Cigarette smoking is the leading cause of preventable death in the United States, and in the world. Unfortunately, quitting isn’t easy. At best, only one out of three people who try nicotine replacement therapy (NRT) or the antidepressant drug bupropion (two of the most popular drugs used to help quit smoking) are still cigarette-free after one year. Those who use NRT may still experience nicotine withdrawal symptoms, and some may even become dependent on NRT–particularly when used as a nasal spray.

In May 2006, the US Food and Drug Administration (FDA) approved a new drug, varenicline tartrate (Chantix), to help smokers quit smoking. Scientists based the structure of varenicline on a plant-based medicine that Eastern Europeans have used for decades for smoking cessation. Nicotine binds to receptors in the brain that release dopamine, which causes the pleasurable feelings that make smokers want to come back for more. Varenicline binds to the same receptors in the brain, but only releases a fraction of the dopamine that nicotine does. As a result, varenicline can reduce cravings without leading to an addiction of its own.

In two articles published in the August 14/28 Archives of Internal Medicine , researchers studied the effectiveness, tolerability, and safety of varenicline for smoking cessation. They found that varenicline was significantly more effective than placebo at helping smokers quit without relapse, both in the short- and long-term, and that the drug was safe and well-tolerated.

About the Study

In the first study, the researchers randomly assigned healthy smokers, ages 18-65 years, to brief behavioral counseling and one of five treatments: 0.3 milligrams (mg) varenicline once daily for six weeks plus one week of placebo; 1.0 mg varenicline once daily for six weeks plus one week of placebo; 1.0 mg varenicline twice daily for six weeks plus one week of placebo; 150 mg bupropion twice daily for seven weeks; or placebo for seven weeks.

Based on daily diaries maintained by the study subjects as well as weekly breath analysis, the researchers recorded how many smokers did not smoke for at least four continuous weeks (continuous quit rate, or CQR) during the seven-week treatment phase, and then for up to 52 weeks while off treatment.
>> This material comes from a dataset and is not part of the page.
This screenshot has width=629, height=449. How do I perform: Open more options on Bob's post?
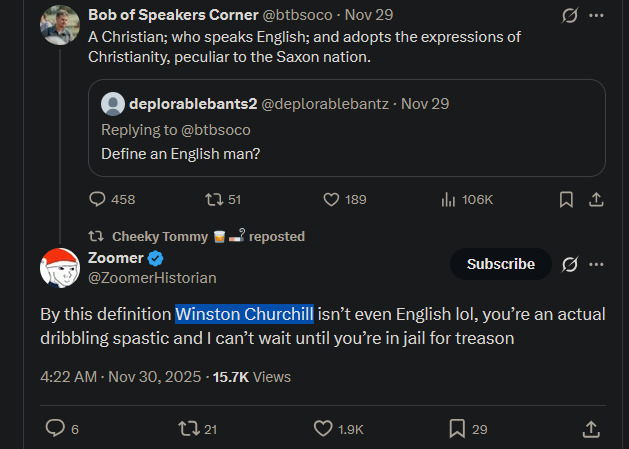[x=597, y=16]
Study participants reported any cravings and adverse effects.

In the second study, the researchers studied the effects of gradually increasing the dose of varenicline up to 0.5 mg or 1.0 mg twice daily for twelve weeks, compared to placebo.

In the first study, participants who took 1.0 mg varenicline once or twice daily had significantly higher continuous quit rates during the treatment phase than participants taking a placebo. Participants taking 1.0 mg varenicline twice daily were also significantly more likely to be cigarette-free at week 52, and had significantly fewer cravings at all points during the study, compared to participants taking a placebo. Varenicline did not significantly affect withdrawal symptoms.

The second study also found that participants taking varenicline had significantly higher smoking cessation rates, compared to placebo. This study used a different definition of abstinence than did the first study: seven recent consecutive days free of smoking confirmed by breath carbon monoxide studies.

Quit rates were higher at one year than in the first study, but there was a significant relapse rate after 12 weeks. In addition, at least 60% of the subjects dropped out of the study before the one year follow-up visit. It is possible that an even higher proportion of drop-out subjects had restarted smoking than was the case for those who continued to make study visits. If this were the case, the long-term effectiveness of varenicline would have been different from what the authors reported.

These studies were designed and conducted by Pfizer, the pharmaceutical company that makes and sells varenicline.

How Does This Affect You?

In these studies, varenicline was significantly more effective than placebo at helping smokers quit, though at one year fewer than 15% of smokers met the study’s definition of abstinence (28 days of reported freedom from cigarettes plus confirmation by breath analysis).

While bupropion seemed less effective than varenicline in this study, smokers who had failed previous treatment with bupropion were allowed to take part in this study (and some were randomly assigned to take bupropion again). Since this study design may have made varenicline only appear to be more effective than bupropion, if you have not previously tried bupropion you and your doctor may want to weigh cost and side effects before deciding which drug to choose. Remember too that all of the participants in these studies received at least eight weekly sessions of “brief behavioral counseling” as well as drugs. Additional counseling was offered at follow-up appointments after treatment stopped.

Counseling–even by telephone–has been shown to increase quit rates, especially when used along with nicotine replacement therapy or bupropion. Remember, too, that because varenicline blocks the brain effects of nicotine it can’t be used along with nicotine replacement therapy–though future studies might ask whether following seven weeks of varenicline with NRT might further increase quit rates.

Smoking has been linked to various cancers, heart disease, and lung disease. If you smoke and want to quit, even if you’ve tried to quit and failed in the past, talk to your physician right away. Varenicline might be just what you need to become an ex-smoker.